So here's KidCharlemagne's snowglobe. Nothing sinister, just a harmless snowglobe...of pure concentrated evil! Bum Bum Baaaah! Anyway, I'll let KidC tell the story as it unfolds.


----------



## Kid Charlemagne (Oct 6, 2004)

KnidVermicious said:
			
		

> So here's KidCharlemagne's snowglobe. Nothing sinister, just a harmless snowglobe...of pure concentrated evil! Bum Bum Baaaah! Anyway, I'll let KidC tell the story as it unfolds.




I'll tell some of it - as the PC's in my game know it.
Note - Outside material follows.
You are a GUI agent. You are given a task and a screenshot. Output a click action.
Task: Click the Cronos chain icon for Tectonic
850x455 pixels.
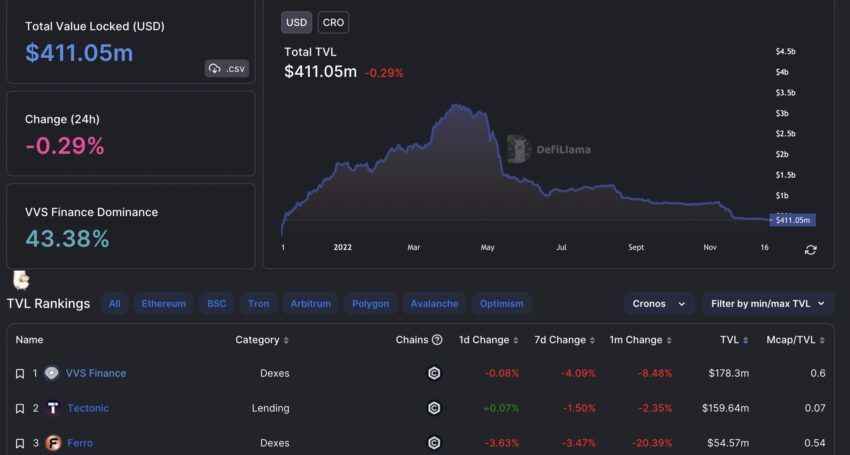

My current game is taking place around a Hogwarts-ish University of Magic (the school, Knid posted in post 1 of this thread).  One of the legends of the school is that there once was a fortress of the local Prince of the Unseelie Fey on that location - actually on the Plane of Shadow, but at a very "weak point" in the connection between the two planes.  The founders of the school found this to be a less than ideal situation, and _somehow_ imprisoned the Unseelie fortress.

One of the local theories is that the Headmaster of the School at the time imprisoned the fortress in a snowglobe that now sits on the desk ofthe current Headmaster....  

...and my PC's know someone is trying to get access to the fortress...


----------



## adwyn (Oct 8, 2004)

I was wondering if I could tempt you into illustrating the inside of a cathedral for my current game. 

The basic design is octagonal, with a wide double doored entrance opening onto a hallway that leads completely around the inner sanctum. Pillars seperate the hallway from a series of colliseum style steps/seats that lead down to an octagonal floor at the bottom. A series of tall, arrowslit style windows flank a balcony style stage that protrudes from one wall.


----------



## KnidVermicious (Oct 12, 2004)

adwyn-Sure, the cathedral sounds interesting. I haven't tried to do an interior yet, so it should be a fun challenge. I've finished KidCharlemagne's secret project, and hopefully I can post those images soon. I've just barely begun on Eosin the Red's Pit of Gorgos, but once I'm done with that I'll start on the cathedral.


----------



## adwyn (Oct 12, 2004)

Thanks


----------



## KnidVermicious (Oct 14, 2004)

OK, some new stuff. Here's KidCharlemagne's University clocktower in the Plane of Shadow. Notice that this one goes to thirteen...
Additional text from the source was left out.